-- Dataset excerpts --
--------

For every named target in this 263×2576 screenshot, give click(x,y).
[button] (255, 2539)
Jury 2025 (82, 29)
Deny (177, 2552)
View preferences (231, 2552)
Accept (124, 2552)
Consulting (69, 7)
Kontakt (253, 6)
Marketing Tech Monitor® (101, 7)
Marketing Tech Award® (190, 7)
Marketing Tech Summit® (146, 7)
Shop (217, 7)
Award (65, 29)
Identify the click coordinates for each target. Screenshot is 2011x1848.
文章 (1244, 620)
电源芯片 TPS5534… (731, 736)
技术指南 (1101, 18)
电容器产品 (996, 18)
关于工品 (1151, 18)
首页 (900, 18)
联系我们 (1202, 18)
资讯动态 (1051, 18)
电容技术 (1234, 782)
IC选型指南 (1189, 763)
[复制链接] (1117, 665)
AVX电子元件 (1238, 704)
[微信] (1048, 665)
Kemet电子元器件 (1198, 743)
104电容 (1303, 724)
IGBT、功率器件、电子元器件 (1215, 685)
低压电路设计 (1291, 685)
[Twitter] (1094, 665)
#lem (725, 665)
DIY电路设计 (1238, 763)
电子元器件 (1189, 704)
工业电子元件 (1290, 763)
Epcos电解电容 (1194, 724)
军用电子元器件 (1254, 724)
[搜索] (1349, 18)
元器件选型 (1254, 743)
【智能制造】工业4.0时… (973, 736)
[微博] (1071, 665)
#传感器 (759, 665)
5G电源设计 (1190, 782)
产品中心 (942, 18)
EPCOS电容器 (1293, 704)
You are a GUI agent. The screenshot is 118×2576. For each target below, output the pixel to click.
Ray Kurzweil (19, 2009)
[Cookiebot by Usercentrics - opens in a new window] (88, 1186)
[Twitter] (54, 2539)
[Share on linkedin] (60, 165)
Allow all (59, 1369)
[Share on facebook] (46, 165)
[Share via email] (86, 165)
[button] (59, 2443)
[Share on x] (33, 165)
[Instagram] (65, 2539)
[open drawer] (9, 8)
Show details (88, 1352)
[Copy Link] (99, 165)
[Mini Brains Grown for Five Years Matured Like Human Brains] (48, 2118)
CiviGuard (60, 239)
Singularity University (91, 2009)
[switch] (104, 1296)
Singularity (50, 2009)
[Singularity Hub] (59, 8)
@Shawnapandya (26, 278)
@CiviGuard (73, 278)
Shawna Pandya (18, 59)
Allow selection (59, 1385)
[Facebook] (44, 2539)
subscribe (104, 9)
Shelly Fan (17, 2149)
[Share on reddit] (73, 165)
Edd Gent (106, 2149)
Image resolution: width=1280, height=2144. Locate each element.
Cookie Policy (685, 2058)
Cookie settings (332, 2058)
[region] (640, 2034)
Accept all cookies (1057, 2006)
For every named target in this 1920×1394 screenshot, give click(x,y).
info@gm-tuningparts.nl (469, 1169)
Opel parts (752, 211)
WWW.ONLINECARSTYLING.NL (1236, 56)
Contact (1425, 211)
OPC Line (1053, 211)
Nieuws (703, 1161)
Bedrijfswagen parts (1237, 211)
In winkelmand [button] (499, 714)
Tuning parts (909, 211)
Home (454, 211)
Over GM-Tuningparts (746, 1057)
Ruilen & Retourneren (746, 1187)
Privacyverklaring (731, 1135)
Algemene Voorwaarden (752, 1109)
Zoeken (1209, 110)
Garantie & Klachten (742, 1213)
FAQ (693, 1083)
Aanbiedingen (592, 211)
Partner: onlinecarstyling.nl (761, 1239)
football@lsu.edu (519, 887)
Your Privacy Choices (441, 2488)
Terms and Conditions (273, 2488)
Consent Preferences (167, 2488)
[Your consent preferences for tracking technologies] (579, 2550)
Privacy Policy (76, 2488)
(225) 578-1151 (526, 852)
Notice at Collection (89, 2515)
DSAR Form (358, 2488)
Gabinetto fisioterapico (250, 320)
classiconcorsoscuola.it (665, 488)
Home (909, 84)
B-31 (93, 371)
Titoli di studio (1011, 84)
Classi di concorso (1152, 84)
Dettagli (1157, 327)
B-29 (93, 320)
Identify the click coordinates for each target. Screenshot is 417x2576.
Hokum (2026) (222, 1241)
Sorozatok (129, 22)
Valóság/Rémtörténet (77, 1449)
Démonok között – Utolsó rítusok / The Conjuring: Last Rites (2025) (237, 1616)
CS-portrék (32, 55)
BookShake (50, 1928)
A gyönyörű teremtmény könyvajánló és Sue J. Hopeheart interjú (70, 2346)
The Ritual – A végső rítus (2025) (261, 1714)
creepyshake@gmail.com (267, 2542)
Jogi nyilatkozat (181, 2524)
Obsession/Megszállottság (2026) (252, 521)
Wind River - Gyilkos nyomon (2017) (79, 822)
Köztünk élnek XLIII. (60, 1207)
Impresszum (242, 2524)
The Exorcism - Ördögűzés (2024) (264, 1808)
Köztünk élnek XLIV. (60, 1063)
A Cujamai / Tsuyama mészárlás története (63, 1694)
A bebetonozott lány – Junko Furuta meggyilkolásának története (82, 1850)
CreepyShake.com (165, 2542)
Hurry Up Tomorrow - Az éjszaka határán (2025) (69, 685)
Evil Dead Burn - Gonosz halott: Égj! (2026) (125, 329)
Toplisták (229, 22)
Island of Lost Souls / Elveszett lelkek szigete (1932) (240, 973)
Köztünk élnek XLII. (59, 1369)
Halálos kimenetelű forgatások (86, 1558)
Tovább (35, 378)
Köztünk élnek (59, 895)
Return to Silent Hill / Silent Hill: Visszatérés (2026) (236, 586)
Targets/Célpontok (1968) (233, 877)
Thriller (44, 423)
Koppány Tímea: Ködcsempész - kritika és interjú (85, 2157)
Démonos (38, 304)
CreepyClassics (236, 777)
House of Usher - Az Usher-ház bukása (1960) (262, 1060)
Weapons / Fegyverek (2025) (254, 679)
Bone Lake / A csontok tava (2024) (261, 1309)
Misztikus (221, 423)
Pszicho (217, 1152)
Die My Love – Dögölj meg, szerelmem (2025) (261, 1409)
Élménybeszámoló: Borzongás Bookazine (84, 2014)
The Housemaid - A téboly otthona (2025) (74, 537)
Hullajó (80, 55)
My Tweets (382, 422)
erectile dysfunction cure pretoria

--------

-- Instructions for the task --
Give every line of the material again, exactly.

-- Exercise response --
For every named target in this 263×2576 screenshot, give click(x,y).
[button] (255, 2539)
Jury 2025 (82, 29)
Deny (177, 2552)
View preferences (231, 2552)
Accept (124, 2552)
Consulting (69, 7)
Kontakt (253, 6)
Marketing Tech Monitor® (101, 7)
Marketing Tech Award® (190, 7)
Marketing Tech Summit® (146, 7)
Shop (217, 7)
Award (65, 29)
Identify the click coordinates for each target. Screenshot is 2011x1848.
文章 (1244, 620)
电源芯片 TPS5534… (731, 736)
技术指南 (1101, 18)
电容器产品 (996, 18)
关于工品 (1151, 18)
首页 (900, 18)
联系我们 (1202, 18)
资讯动态 (1051, 18)
电容技术 (1234, 782)
IC选型指南 (1189, 763)
[复制链接] (1117, 665)
AVX电子元件 (1238, 704)
[微信] (1048, 665)
Kemet电子元器件 (1198, 743)
104电容 (1303, 724)
IGBT、功率器件、电子元器件 (1215, 685)
低压电路设计 (1291, 685)
[Twitter] (1094, 665)
#lem (725, 665)
DIY电路设计 (1238, 763)
电子元器件 (1189, 704)
工业电子元件 (1290, 763)
Epcos电解电容 (1194, 724)
军用电子元器件 (1254, 724)
[搜索] (1349, 18)
元器件选型 (1254, 743)
【智能制造】工业4.0时… (973, 736)
[微博] (1071, 665)
#传感器 (759, 665)
5G电源设计 (1190, 782)
产品中心 (942, 18)
EPCOS电容器 (1293, 704)
You are a GUI agent. The screenshot is 118×2576. For each target below, output the pixel to click.
Ray Kurzweil (19, 2009)
[Cookiebot by Usercentrics - opens in a new window] (88, 1186)
[Twitter] (54, 2539)
[Share on linkedin] (60, 165)
Allow all (59, 1369)
[Share on facebook] (46, 165)
[Share via email] (86, 165)
[button] (59, 2443)
[Share on x] (33, 165)
[Instagram] (65, 2539)
[open drawer] (9, 8)
Show details (88, 1352)
[Copy Link] (99, 165)
[Mini Brains Grown for Five Years Matured Like Human Brains] (48, 2118)
CiviGuard (60, 239)
Singularity University (91, 2009)
[switch] (104, 1296)
Singularity (50, 2009)
[Singularity Hub] (59, 8)
@Shawnapandya (26, 278)
@CiviGuard (73, 278)
Shawna Pandya (18, 59)
Allow selection (59, 1385)
[Facebook] (44, 2539)
subscribe (104, 9)
Shelly Fan (17, 2149)
[Share on reddit] (73, 165)
Edd Gent (106, 2149)
Image resolution: width=1280, height=2144. Locate each element.
Cookie Policy (685, 2058)
Cookie settings (332, 2058)
[region] (640, 2034)
Accept all cookies (1057, 2006)
For every named target in this 1920×1394 screenshot, give click(x,y).
info@gm-tuningparts.nl (469, 1169)
Opel parts (752, 211)
WWW.ONLINECARSTYLING.NL (1236, 56)
Contact (1425, 211)
OPC Line (1053, 211)
Nieuws (703, 1161)
Bedrijfswagen parts (1237, 211)
In winkelmand [button] (499, 714)
Tuning parts (909, 211)
Home (454, 211)
Over GM-Tuningparts (746, 1057)
Ruilen & Retourneren (746, 1187)
Privacyverklaring (731, 1135)
Algemene Voorwaarden (752, 1109)
Zoeken (1209, 110)
Garantie & Klachten (742, 1213)
FAQ (693, 1083)
Aanbiedingen (592, 211)
Partner: onlinecarstyling.nl (761, 1239)
football@lsu.edu (519, 887)
Your Privacy Choices (441, 2488)
Terms and Conditions (273, 2488)
Consent Preferences (167, 2488)
[Your consent preferences for tracking technologies] (579, 2550)
Privacy Policy (76, 2488)
(225) 578-1151 (526, 852)
Notice at Collection (89, 2515)
DSAR Form (358, 2488)
Gabinetto fisioterapico (250, 320)
classiconcorsoscuola.it (665, 488)
Home (909, 84)
B-31 (93, 371)
Titoli di studio (1011, 84)
Classi di concorso (1152, 84)
Dettagli (1157, 327)
B-29 (93, 320)
Identify the click coordinates for each target. Screenshot is 417x2576.
Hokum (2026) (222, 1241)
Sorozatok (129, 22)
Valóság/Rémtörténet (77, 1449)
Démonok között – Utolsó rítusok / The Conjuring: Last Rites (2025) (237, 1616)
CS-portrék (32, 55)
BookShake (50, 1928)
A gyönyörű teremtmény könyvajánló és Sue J. Hopeheart interjú (70, 2346)
The Ritual – A végső rítus (2025) (261, 1714)
creepyshake@gmail.com (267, 2542)
Jogi nyilatkozat (181, 2524)
Obsession/Megszállottság (2026) (252, 521)
Wind River - Gyilkos nyomon (2017) (79, 822)
Köztünk élnek XLIII. (60, 1207)
Impresszum (242, 2524)
The Exorcism - Ördögűzés (2024) (264, 1808)
Köztünk élnek XLIV. (60, 1063)
A Cujamai / Tsuyama mészárlás története (63, 1694)
A bebetonozott lány – Junko Furuta meggyilkolásának története (82, 1850)
CreepyShake.com (165, 2542)
Hurry Up Tomorrow - Az éjszaka határán (2025) (69, 685)
Evil Dead Burn - Gonosz halott: Égj! (2026) (125, 329)
Toplisták (229, 22)
Island of Lost Souls / Elveszett lelkek szigete (1932) (240, 973)
Köztünk élnek XLII. (59, 1369)
Halálos kimenetelű forgatások (86, 1558)
Tovább (35, 378)
Köztünk élnek (59, 895)
Return to Silent Hill / Silent Hill: Visszatérés (2026) (236, 586)
Targets/Célpontok (1968) (233, 877)
Thriller (44, 423)
Koppány Tímea: Ködcsempész - kritika és interjú (85, 2157)
Démonos (38, 304)
CreepyClassics (236, 777)
House of Usher - Az Usher-ház bukása (1960) (262, 1060)
Weapons / Fegyverek (2025) (254, 679)
Bone Lake / A csontok tava (2024) (261, 1309)
Misztikus (221, 423)
Pszicho (217, 1152)
Die My Love – Dögölj meg, szerelmem (2025) (261, 1409)
Élménybeszámoló: Borzongás Bookazine (84, 2014)
The Housemaid - A téboly otthona (2025) (74, 537)
Hullajó (80, 55)
My Tweets (382, 422)
erectile dysfunction cure pretoria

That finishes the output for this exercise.